→ Goal of the exercise
Word for word, set down every line of the entries below from the line with "Open request #33 link" to the line with "Open line spacing options", including both, and no other line.

Saved data entries:
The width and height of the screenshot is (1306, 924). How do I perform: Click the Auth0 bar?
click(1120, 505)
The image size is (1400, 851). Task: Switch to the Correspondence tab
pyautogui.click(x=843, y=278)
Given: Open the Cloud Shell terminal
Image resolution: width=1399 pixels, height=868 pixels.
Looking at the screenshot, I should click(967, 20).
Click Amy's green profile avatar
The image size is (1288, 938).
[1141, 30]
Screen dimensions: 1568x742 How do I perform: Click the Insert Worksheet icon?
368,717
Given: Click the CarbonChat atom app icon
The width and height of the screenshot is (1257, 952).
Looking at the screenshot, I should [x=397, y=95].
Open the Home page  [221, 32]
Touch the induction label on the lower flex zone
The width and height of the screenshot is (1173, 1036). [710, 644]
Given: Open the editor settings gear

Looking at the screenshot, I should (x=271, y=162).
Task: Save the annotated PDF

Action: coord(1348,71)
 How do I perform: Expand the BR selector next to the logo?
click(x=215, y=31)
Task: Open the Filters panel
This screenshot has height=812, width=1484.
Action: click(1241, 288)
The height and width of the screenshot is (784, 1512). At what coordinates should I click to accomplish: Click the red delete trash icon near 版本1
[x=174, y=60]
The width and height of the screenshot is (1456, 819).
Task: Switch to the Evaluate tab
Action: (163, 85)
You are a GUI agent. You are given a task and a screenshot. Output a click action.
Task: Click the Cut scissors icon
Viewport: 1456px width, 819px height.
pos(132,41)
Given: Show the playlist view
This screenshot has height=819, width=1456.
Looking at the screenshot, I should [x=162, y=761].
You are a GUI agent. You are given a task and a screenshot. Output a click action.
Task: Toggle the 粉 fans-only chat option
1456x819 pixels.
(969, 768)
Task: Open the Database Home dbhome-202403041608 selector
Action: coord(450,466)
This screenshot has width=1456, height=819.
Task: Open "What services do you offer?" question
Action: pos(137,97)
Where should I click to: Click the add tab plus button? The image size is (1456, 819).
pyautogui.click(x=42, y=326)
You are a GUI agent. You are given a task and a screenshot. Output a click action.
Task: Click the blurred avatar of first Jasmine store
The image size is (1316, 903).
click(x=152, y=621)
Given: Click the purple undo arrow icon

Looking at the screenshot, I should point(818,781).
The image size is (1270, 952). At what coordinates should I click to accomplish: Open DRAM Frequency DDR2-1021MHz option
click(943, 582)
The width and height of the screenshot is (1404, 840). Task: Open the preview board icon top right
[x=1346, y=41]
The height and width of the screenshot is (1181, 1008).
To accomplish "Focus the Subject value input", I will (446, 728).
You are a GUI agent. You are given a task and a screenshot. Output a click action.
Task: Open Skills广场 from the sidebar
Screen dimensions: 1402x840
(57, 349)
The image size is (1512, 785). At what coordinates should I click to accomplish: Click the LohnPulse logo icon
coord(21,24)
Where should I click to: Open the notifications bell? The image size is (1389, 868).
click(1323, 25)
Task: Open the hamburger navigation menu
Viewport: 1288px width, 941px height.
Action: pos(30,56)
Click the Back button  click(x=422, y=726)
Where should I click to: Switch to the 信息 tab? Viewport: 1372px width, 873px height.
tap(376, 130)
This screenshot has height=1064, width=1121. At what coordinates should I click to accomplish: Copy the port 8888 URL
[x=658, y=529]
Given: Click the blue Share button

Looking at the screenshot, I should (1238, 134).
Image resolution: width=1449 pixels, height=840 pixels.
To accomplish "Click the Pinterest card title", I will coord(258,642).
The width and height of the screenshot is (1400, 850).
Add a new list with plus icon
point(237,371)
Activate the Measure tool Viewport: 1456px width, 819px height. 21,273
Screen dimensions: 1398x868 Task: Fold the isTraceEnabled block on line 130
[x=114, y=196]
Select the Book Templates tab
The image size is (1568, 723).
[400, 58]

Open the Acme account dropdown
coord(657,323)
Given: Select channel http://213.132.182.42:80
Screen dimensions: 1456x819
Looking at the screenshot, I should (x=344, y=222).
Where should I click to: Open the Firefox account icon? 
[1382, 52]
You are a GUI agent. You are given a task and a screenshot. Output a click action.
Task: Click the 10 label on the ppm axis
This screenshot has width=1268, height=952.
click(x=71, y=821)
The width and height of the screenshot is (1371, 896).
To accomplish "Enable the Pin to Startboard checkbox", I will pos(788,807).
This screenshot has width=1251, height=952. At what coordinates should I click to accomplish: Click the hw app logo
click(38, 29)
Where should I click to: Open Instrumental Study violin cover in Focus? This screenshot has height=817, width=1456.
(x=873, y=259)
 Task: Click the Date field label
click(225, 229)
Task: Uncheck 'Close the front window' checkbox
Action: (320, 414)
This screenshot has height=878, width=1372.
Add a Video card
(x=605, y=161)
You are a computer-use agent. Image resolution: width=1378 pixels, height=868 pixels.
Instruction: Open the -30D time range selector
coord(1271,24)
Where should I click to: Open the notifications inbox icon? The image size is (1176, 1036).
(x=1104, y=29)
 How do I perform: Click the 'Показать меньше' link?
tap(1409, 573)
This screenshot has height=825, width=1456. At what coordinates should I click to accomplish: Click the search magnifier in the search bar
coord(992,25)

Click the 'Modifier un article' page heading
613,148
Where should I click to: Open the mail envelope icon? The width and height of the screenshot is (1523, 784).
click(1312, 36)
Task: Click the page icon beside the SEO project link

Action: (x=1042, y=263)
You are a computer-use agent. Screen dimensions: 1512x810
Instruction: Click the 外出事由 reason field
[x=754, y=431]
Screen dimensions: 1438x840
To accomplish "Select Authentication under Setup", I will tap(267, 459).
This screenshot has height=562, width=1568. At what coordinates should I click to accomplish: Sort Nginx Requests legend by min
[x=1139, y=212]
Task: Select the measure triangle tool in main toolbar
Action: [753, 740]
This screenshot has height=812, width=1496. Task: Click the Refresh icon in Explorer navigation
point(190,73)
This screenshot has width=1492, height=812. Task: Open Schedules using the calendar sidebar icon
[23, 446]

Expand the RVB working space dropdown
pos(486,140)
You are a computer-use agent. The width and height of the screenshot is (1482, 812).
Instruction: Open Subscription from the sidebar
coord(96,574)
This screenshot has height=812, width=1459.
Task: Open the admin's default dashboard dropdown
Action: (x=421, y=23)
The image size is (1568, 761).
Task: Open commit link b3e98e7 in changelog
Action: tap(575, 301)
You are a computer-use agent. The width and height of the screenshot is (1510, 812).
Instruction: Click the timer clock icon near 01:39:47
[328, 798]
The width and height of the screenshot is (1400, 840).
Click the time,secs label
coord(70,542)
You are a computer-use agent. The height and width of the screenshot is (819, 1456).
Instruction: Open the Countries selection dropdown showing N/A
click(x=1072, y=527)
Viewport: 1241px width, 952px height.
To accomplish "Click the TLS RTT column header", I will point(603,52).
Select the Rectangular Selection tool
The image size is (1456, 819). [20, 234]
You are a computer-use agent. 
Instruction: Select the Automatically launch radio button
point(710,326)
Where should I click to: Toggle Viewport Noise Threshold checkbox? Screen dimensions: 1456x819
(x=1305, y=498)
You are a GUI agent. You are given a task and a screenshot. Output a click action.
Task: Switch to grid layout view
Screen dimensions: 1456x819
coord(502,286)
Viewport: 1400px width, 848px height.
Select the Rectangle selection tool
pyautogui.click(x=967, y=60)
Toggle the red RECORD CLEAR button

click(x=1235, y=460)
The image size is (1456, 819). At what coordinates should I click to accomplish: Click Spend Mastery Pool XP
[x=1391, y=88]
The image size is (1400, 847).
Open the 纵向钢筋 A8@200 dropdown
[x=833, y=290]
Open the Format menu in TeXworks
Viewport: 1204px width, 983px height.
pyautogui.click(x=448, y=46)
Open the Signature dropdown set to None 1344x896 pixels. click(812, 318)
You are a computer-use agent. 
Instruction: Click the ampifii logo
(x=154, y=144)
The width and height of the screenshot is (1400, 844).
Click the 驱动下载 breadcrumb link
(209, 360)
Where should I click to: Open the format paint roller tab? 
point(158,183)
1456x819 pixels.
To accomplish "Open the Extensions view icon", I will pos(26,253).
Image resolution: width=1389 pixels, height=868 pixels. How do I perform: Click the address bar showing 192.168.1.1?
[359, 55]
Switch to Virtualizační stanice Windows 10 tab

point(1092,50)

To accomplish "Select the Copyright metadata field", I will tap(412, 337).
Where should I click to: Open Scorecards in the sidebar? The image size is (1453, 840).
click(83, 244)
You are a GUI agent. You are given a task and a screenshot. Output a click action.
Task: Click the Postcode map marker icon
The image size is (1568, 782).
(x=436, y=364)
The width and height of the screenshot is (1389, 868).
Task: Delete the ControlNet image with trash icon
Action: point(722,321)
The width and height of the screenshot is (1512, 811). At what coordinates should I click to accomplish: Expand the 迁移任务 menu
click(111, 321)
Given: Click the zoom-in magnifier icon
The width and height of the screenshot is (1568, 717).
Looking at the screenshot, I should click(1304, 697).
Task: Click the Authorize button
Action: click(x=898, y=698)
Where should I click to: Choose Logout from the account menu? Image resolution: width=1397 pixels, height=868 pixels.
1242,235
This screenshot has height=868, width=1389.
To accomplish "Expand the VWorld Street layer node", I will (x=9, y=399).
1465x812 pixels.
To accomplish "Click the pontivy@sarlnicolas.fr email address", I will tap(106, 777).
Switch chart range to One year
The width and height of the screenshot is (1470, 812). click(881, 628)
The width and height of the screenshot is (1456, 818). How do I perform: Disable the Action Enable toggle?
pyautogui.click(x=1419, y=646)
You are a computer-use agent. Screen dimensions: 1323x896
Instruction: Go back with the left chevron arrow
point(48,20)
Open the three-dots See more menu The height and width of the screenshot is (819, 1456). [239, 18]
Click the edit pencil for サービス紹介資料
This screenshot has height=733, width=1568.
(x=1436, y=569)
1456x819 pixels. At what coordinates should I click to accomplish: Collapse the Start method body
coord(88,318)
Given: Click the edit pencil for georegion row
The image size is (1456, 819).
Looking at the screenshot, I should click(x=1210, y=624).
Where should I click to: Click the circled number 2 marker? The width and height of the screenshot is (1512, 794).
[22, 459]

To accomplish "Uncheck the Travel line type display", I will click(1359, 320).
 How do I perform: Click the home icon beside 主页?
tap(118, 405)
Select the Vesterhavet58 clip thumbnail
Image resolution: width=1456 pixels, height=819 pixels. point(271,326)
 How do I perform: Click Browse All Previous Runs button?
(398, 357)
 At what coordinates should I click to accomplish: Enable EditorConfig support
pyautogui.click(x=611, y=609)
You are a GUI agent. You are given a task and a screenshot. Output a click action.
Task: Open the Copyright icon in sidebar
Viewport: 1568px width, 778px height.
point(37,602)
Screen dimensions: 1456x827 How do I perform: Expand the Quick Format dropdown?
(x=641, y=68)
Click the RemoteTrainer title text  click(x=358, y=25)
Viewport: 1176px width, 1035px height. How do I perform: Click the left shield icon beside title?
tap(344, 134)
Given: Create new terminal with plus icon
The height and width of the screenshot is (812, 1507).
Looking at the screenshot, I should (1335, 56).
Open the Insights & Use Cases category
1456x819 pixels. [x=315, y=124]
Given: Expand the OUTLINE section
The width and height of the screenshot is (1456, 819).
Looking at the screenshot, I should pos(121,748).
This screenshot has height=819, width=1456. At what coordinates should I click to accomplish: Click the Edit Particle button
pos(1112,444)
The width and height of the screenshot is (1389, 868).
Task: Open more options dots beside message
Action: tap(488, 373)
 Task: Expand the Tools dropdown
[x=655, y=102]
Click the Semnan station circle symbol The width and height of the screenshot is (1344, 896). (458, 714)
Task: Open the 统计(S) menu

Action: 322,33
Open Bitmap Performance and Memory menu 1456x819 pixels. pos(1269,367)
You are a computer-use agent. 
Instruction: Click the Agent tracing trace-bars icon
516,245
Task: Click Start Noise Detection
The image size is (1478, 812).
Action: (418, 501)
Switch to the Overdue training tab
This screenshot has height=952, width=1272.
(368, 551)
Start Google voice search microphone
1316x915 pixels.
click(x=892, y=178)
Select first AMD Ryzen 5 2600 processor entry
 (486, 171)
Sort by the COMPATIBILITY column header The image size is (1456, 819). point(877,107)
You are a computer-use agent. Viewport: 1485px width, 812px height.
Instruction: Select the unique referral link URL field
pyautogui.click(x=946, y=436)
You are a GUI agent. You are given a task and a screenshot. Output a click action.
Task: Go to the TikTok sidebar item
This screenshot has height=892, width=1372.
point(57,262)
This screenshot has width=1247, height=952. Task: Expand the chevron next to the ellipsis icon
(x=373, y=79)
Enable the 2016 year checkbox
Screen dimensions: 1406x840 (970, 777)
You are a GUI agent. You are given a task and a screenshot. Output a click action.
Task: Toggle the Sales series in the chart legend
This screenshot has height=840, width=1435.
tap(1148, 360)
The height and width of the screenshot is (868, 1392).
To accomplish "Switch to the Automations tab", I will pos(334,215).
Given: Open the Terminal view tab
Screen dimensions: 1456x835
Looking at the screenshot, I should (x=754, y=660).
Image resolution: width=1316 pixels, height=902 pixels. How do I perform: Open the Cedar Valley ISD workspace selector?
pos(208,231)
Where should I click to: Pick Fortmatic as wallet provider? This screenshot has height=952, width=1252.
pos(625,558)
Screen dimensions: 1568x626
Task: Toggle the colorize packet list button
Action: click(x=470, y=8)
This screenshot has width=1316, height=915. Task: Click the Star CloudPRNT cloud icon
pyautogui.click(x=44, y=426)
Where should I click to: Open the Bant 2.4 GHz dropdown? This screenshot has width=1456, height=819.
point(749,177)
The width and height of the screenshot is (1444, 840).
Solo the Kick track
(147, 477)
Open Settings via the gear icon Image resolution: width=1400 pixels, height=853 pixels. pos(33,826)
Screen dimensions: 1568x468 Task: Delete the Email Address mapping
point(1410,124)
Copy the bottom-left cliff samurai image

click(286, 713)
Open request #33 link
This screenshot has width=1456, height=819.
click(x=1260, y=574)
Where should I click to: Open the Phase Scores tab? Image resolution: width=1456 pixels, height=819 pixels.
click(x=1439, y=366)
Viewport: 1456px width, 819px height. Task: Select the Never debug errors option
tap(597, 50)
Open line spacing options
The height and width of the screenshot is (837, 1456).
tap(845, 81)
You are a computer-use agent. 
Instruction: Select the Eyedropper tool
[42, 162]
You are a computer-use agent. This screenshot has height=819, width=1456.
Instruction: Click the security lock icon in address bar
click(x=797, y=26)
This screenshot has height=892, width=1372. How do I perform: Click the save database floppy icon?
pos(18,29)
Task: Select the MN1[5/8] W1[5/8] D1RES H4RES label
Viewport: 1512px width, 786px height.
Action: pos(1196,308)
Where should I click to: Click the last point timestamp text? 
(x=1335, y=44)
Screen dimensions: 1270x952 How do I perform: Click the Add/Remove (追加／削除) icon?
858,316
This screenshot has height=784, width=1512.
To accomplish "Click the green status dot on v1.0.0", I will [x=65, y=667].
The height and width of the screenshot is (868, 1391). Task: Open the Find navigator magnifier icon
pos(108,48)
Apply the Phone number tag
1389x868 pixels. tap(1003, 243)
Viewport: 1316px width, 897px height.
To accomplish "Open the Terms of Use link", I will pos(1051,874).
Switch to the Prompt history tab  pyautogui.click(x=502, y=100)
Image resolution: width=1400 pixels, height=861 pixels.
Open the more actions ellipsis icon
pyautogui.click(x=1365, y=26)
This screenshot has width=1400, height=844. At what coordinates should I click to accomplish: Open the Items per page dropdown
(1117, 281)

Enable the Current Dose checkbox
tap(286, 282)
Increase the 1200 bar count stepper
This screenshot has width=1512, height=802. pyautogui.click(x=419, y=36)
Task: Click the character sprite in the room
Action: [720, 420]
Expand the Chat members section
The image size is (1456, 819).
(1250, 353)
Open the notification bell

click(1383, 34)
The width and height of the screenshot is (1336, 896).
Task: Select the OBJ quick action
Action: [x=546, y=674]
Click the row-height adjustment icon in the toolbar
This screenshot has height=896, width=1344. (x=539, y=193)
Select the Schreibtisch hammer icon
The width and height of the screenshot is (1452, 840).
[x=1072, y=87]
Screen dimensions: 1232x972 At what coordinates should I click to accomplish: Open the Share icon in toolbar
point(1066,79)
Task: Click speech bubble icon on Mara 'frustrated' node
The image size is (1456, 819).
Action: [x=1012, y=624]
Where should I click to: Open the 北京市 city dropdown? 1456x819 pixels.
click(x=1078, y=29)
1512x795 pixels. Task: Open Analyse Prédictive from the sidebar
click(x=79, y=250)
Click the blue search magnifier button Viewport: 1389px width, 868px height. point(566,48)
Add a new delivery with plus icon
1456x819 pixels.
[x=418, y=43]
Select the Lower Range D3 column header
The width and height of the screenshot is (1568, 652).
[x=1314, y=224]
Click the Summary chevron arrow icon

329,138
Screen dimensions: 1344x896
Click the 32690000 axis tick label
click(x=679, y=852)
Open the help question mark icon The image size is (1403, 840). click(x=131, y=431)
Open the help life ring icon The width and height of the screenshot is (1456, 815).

→ Written solution
Open request #33 link
This screenshot has width=1456, height=819.
click(x=1260, y=574)
Where should I click to: Open the Phase Scores tab? Image resolution: width=1456 pixels, height=819 pixels.
click(x=1439, y=366)
Viewport: 1456px width, 819px height. Task: Select the Never debug errors option
tap(597, 50)
Open line spacing options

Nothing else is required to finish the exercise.